Stress testing

From ArchWiki

Stress testing is the process of running various work loads on a computer to assess its stability. This is often used to reliably check the stability of overclocked/undervolted hardware and monitor the thermal behavior of the system (e.g. maximum temperatures, throttling, noise levels). There are several programs available to stress test various parts of the system such as CPU, GPU, RAM, and storage, using different types of work loads.

Stress testing tasks

The table below lists some stress testing software based on the kind of test and the overall intensity of the work load. It is important to stress test using mixed loads to verify stability under many use cases.

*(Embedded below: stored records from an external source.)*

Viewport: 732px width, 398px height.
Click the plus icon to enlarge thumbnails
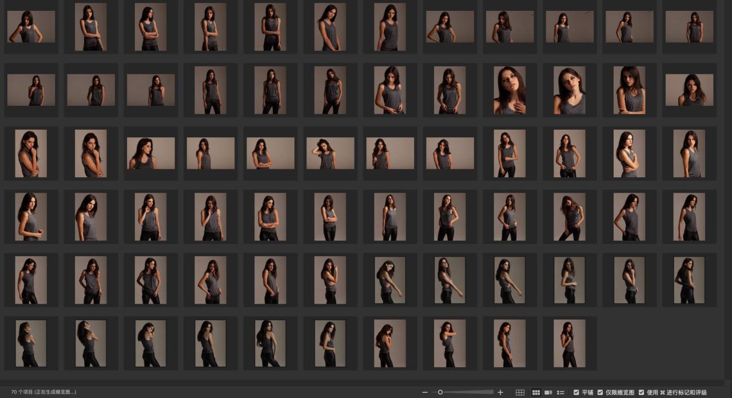click(x=500, y=392)
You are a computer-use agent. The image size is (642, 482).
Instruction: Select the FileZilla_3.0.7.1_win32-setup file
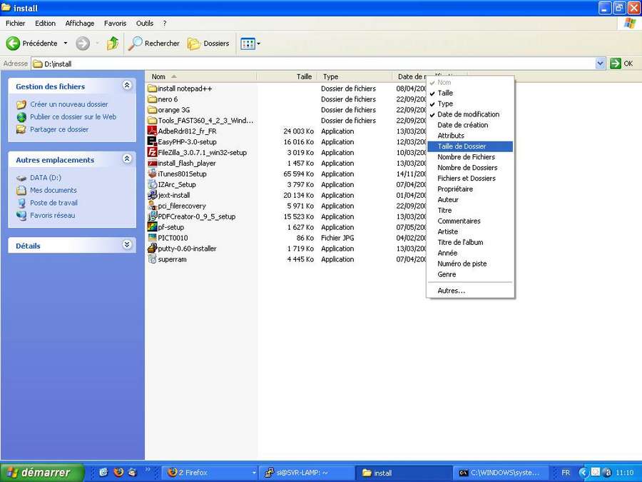pyautogui.click(x=202, y=153)
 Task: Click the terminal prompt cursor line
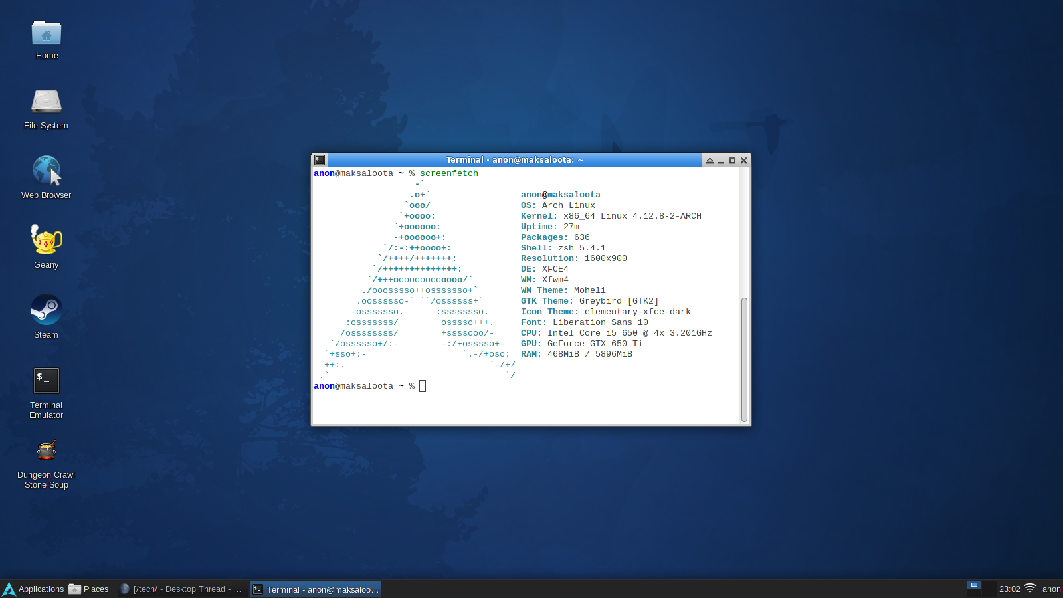click(x=423, y=386)
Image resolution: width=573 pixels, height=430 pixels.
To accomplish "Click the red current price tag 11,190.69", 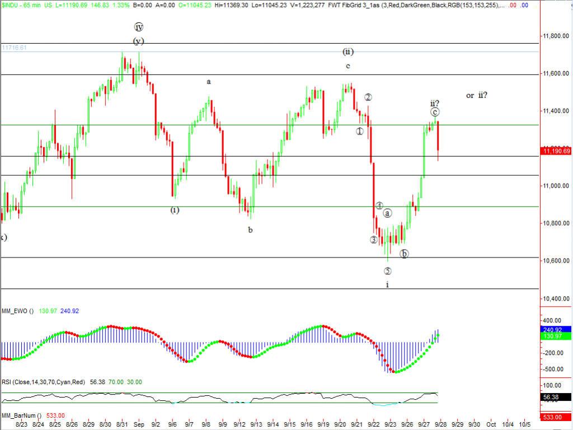I will (556, 151).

Warning: Before proceeding, it is highly recommended that users have some means to monitor the system temperatures. See Sensors.
Work load Tested hardware1 Task Description
Light2
CPU, storage Updating patches Custom script Refreshing hundreds of kernel patches in the OpenWRT project. See #Updating patches for OpenWRT.
CPU, storage Writing a disk image See #Writing to an image file.
RAM Memory stressing See #MemTest86+.
Realistic3
CPU, RAM, storage Compilation Parallel compilation is a good way to stress test the CPU. See #GCC.
CPU, RAM Video encoding ffmpeg, x264, handbrake-cli, etc. can be used to encode video. See #Video encoding.
CPU, RAM Cryptocurrencies mining xmrig - xmrig --stress will use different cryptocurrency mining algorithms (based on CPU model) to generate the highest possible load. A good way to test stability and temperatures.
GPU 3D rendering unigine-heavenAUR is a GPU benchmark that runs in a loop. It is a decent stress test for GPUs. See Benchmarking#Graphics.
Synthetic4 CPU, RAM, storage Synthetic stressing stress is a simple CPU, memory, I/O, and disk workload generator implemented in C. See #stress.
CPU, RAM Prime numbers calculation mprime-binAUR factors large numbers and is an excellent way to stress CPU and memory. See #MPrime.
CPU Algebra calculation linpackAUR - Linpack makes use of the BLAS (Basic Linear Algebra Subprograms) libraries for performing basic vector and matrix operations and is an excellent way to stress CPUs for stability. See #Linpack.
CPU Pi decimals calculation systesterAUR Systester is a multithreaded piece of software capable of deriving values of pi out to 128,000,000 decimal places. It has built in check for system stability. See #Systester.
RAM Memory stressing stressapptestAUR is a memory interface test.
  • 1 The main target of the test, virtually all testing will also involve the CPU and RAM to some extent.
  • 2 Light tests do not push the components very hard (in terms of power/heat limits). These tests are still useful to test how the hardware behaves in lower power levels (P states), in particular for undervolted systems.
  • 3 Realistic tests are based on real world workloads.
  • 4 Synthetic tests are explicitly designed to torture the hardware as much as possible and may not be representative of real-world workloads.
Tip: To ensure the stability of a system, it is recommended to run such tests for a long period of time, from a few hours to a few days, in different temperature conditions. If the room temperature can for example vary significantly between winter and summer time, this is something to be considered.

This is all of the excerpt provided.